» REQUIRED ACTION:
Begin with the line containing "extracorporal (1336, 1462)" and end with the last line of the data below; return those lines exactly, and only those.

Stored records

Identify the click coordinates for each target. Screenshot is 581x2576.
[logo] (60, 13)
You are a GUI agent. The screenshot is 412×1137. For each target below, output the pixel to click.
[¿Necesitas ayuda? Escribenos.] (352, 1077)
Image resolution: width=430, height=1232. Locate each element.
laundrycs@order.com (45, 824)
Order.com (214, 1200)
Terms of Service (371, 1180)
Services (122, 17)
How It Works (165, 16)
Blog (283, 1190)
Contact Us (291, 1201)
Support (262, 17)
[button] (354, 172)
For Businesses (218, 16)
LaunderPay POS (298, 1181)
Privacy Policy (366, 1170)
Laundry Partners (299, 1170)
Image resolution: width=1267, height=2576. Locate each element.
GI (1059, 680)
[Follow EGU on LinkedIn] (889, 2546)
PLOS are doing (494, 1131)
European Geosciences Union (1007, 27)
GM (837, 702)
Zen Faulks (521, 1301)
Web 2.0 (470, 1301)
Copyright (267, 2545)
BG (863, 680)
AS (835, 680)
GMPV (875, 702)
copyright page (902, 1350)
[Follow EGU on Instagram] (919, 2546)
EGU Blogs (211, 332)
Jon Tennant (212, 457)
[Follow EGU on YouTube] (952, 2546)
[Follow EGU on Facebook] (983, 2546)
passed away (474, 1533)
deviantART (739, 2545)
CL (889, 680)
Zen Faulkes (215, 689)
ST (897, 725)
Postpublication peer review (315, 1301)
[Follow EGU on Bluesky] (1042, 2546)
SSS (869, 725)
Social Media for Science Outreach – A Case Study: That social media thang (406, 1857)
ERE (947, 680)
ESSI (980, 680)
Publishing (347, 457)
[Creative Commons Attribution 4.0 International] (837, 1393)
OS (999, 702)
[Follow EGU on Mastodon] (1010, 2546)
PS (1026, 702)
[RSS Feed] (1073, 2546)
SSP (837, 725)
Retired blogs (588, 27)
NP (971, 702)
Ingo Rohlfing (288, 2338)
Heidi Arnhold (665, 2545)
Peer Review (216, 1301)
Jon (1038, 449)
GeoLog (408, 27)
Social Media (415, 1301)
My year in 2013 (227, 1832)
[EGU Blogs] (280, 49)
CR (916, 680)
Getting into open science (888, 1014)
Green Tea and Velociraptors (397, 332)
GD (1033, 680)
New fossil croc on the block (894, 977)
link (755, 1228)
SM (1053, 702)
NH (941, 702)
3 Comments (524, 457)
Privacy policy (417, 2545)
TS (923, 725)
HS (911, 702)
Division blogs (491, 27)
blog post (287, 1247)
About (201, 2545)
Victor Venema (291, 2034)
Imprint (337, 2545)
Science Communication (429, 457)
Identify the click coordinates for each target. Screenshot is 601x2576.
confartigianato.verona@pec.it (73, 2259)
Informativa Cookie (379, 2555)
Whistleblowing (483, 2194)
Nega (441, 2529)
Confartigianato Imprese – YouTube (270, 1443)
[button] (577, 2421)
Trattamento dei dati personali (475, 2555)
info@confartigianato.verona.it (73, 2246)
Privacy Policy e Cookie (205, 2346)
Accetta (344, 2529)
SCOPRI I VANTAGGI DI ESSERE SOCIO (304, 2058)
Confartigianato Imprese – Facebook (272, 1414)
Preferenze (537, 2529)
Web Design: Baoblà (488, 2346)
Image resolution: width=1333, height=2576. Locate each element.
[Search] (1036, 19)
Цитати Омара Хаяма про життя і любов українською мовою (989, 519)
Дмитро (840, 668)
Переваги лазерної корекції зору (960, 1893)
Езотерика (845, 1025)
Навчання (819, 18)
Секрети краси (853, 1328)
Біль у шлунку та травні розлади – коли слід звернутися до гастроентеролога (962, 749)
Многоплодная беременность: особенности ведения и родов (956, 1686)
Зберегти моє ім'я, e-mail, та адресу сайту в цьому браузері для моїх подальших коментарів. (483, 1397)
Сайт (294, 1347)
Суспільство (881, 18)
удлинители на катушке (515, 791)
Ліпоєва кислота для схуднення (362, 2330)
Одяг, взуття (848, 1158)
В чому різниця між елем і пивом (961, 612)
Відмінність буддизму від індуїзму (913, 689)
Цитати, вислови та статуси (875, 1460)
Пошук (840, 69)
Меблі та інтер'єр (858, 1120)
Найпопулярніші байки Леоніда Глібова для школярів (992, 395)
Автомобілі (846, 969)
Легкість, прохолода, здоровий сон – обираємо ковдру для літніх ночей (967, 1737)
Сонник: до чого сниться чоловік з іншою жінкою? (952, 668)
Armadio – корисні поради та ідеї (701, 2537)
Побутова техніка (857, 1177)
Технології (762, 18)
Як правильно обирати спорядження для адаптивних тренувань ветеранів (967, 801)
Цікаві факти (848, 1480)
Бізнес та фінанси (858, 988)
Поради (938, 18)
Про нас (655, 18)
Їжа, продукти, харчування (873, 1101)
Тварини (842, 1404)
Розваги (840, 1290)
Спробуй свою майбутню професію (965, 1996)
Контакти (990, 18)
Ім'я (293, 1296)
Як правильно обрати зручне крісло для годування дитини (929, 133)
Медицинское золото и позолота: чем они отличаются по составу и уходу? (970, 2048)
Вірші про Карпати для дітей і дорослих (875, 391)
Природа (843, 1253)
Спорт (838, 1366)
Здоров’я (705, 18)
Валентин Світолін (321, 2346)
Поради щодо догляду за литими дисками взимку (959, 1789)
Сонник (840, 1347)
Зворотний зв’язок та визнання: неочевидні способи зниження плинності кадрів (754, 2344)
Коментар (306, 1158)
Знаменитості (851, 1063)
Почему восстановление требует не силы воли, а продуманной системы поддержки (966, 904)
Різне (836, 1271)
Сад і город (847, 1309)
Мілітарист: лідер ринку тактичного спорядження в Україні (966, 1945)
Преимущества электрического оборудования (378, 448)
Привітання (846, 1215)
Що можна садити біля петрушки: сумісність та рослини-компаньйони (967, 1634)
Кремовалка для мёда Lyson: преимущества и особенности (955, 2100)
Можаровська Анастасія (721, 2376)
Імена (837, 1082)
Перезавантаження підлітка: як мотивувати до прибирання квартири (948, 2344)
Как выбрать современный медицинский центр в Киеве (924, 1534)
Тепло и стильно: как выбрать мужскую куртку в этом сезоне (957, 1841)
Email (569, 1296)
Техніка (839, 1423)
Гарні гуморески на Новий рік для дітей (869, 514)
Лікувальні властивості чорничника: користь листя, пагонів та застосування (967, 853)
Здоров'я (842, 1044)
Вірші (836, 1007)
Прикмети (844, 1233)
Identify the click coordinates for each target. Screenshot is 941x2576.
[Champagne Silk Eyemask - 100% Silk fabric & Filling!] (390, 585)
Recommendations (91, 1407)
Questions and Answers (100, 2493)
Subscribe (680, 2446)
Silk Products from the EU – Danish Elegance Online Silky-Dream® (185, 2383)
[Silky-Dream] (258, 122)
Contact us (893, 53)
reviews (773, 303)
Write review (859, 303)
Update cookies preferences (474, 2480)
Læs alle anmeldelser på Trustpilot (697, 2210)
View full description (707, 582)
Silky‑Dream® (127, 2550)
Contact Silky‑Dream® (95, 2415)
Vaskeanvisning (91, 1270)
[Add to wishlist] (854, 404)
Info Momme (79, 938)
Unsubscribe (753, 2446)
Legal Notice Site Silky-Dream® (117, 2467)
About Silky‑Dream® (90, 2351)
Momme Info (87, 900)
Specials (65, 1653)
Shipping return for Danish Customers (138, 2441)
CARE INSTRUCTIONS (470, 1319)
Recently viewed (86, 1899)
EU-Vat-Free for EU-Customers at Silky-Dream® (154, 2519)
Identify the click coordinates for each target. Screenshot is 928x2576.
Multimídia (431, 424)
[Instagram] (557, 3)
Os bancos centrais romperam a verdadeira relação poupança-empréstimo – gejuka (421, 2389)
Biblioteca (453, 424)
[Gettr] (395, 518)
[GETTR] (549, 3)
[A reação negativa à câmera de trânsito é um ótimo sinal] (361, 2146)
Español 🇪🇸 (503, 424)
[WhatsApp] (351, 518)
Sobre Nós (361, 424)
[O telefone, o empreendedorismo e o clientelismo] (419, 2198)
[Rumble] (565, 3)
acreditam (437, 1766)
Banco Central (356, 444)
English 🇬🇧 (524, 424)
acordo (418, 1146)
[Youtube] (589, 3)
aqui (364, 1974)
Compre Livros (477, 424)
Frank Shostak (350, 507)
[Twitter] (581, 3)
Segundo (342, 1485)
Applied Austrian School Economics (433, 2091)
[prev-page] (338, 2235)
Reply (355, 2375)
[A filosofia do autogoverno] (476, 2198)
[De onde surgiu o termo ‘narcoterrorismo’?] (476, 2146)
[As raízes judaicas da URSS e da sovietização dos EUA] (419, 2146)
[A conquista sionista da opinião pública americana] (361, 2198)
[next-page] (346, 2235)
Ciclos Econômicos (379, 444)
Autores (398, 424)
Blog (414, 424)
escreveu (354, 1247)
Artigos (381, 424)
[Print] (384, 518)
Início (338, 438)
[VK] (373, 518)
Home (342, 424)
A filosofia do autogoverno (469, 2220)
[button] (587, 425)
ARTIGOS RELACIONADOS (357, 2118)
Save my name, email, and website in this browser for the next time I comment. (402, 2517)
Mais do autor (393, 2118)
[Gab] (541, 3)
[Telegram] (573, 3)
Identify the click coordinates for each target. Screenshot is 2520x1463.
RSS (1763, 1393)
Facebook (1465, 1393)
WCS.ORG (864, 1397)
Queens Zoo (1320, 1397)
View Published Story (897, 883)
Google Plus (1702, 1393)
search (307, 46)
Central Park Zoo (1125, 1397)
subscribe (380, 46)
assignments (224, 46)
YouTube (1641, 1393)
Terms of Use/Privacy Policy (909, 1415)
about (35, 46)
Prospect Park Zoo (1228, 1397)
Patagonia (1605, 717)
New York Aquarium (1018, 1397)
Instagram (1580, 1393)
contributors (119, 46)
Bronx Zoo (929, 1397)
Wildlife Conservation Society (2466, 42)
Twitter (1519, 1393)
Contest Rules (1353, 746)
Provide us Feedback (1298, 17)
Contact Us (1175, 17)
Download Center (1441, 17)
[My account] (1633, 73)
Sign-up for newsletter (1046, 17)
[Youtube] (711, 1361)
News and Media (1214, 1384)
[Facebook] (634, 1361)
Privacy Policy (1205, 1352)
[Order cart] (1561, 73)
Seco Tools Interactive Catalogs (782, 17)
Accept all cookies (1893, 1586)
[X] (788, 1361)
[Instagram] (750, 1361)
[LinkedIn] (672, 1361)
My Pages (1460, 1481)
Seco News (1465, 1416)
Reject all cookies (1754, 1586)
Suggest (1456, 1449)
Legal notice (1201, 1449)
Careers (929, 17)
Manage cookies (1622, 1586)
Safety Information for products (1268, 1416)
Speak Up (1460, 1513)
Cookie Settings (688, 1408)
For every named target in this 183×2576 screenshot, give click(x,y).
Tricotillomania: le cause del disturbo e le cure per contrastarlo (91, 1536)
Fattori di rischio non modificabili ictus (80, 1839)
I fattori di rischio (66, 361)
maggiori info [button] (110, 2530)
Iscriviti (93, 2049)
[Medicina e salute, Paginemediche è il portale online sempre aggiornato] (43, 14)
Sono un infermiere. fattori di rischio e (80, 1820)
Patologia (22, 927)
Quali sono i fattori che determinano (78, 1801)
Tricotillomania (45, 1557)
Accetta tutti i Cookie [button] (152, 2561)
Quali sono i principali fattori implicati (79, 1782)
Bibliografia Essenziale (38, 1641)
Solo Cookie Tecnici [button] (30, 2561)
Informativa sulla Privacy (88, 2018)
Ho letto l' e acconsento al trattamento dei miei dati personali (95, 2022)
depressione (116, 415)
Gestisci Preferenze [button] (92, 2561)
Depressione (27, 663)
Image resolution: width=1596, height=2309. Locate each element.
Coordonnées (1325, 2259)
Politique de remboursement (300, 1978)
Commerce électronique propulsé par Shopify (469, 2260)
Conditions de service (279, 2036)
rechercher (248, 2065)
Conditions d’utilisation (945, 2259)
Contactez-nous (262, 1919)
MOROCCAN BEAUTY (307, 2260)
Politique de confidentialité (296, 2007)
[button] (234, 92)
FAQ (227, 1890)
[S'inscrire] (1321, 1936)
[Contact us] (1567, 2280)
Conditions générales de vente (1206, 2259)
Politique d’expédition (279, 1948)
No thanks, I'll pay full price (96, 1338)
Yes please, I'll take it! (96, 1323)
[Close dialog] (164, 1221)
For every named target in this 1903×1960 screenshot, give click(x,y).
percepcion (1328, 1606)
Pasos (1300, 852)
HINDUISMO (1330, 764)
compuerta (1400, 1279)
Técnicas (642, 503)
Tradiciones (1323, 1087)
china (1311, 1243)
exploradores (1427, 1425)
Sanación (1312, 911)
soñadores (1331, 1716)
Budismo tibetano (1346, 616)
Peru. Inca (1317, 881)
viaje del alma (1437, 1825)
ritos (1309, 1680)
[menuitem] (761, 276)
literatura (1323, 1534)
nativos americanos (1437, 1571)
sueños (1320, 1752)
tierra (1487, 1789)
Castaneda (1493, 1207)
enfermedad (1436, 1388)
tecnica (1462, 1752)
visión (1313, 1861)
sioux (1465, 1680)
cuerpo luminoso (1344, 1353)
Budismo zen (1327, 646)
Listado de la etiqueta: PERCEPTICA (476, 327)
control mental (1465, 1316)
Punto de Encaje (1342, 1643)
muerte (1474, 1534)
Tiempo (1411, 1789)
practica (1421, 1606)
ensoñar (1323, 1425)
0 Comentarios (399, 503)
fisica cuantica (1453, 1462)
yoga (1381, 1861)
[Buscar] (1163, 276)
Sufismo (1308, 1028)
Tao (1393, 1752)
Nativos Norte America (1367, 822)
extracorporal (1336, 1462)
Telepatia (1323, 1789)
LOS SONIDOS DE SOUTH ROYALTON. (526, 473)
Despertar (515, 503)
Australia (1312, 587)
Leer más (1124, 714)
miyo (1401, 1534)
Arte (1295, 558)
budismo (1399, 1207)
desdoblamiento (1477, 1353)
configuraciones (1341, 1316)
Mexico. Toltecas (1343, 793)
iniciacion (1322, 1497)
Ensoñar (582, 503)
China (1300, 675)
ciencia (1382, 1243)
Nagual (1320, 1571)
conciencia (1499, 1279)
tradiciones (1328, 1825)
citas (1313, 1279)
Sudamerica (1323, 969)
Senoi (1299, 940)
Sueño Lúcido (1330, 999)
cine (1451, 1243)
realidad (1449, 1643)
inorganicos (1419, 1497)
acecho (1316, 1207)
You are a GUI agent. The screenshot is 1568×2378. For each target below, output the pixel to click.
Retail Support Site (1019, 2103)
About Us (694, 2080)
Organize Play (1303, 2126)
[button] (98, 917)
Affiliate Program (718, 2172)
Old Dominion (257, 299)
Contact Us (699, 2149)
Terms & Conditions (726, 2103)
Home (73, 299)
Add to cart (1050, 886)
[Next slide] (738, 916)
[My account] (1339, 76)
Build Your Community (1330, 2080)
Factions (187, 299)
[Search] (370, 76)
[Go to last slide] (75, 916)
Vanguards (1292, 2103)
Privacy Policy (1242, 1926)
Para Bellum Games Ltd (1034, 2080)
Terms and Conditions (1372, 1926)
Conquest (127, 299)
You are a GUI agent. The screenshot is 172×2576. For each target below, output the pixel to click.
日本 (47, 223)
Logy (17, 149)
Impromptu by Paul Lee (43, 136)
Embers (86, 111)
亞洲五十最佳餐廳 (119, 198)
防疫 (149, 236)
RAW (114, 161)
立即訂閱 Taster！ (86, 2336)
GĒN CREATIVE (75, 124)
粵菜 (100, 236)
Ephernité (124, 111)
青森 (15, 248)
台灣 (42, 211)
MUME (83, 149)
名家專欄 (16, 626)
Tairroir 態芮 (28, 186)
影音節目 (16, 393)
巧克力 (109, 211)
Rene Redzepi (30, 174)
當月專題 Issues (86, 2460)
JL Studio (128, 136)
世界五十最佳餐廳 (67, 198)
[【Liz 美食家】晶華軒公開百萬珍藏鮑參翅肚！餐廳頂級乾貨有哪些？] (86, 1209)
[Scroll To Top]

» RESPONSE:
extracorporal (1336, 1462)
Telepatia (1323, 1789)
LOS SONIDOS DE SOUTH ROYALTON. (526, 473)
Despertar (515, 503)
Australia (1312, 587)
Leer más (1124, 714)
miyo (1401, 1534)
Arte (1295, 558)
budismo (1399, 1207)
desdoblamiento (1477, 1353)
configuraciones (1341, 1316)
Mexico. Toltecas (1343, 793)
iniciacion (1322, 1497)
Ensoñar (582, 503)
China (1300, 675)
ciencia (1382, 1243)
Nagual (1320, 1571)
conciencia (1499, 1279)
tradiciones (1328, 1825)
citas (1313, 1279)
Sudamerica (1323, 969)
Senoi (1299, 940)
Sueño Lúcido (1330, 999)
cine (1451, 1243)
realidad (1449, 1643)
inorganicos (1419, 1497)
acecho (1316, 1207)
You are a GUI agent. The screenshot is 1568×2378. For each target below, output the pixel to click.
Retail Support Site (1019, 2103)
About Us (694, 2080)
Organize Play (1303, 2126)
[button] (98, 917)
Affiliate Program (718, 2172)
Old Dominion (257, 299)
Contact Us (699, 2149)
Terms & Conditions (726, 2103)
Home (73, 299)
Add to cart (1050, 886)
[Next slide] (738, 916)
[My account] (1339, 76)
Build Your Community (1330, 2080)
Factions (187, 299)
[Search] (370, 76)
[Go to last slide] (75, 916)
Vanguards (1292, 2103)
Privacy Policy (1242, 1926)
Para Bellum Games Ltd (1034, 2080)
Terms and Conditions (1372, 1926)
Conquest (127, 299)
You are a GUI agent. The screenshot is 172×2576. For each target below, output the pixel to click.
日本 (47, 223)
Logy (17, 149)
Impromptu by Paul Lee (43, 136)
Embers (86, 111)
亞洲五十最佳餐廳 (119, 198)
防疫 (149, 236)
RAW (114, 161)
立即訂閱 Taster！ (86, 2336)
GĒN CREATIVE (75, 124)
粵菜 (100, 236)
Ephernité (124, 111)
青森 (15, 248)
台灣 (42, 211)
MUME (83, 149)
名家專欄 (16, 626)
Tairroir 態芮 (28, 186)
影音節目 (16, 393)
巧克力 (109, 211)
Rene Redzepi (30, 174)
當月專題 Issues (86, 2460)
JL Studio (128, 136)
世界五十最佳餐廳 (67, 198)
[【Liz 美食家】晶華軒公開百萬珍藏鮑參翅肚！餐廳頂級乾貨有哪些？] (86, 1209)
[Scroll To Top]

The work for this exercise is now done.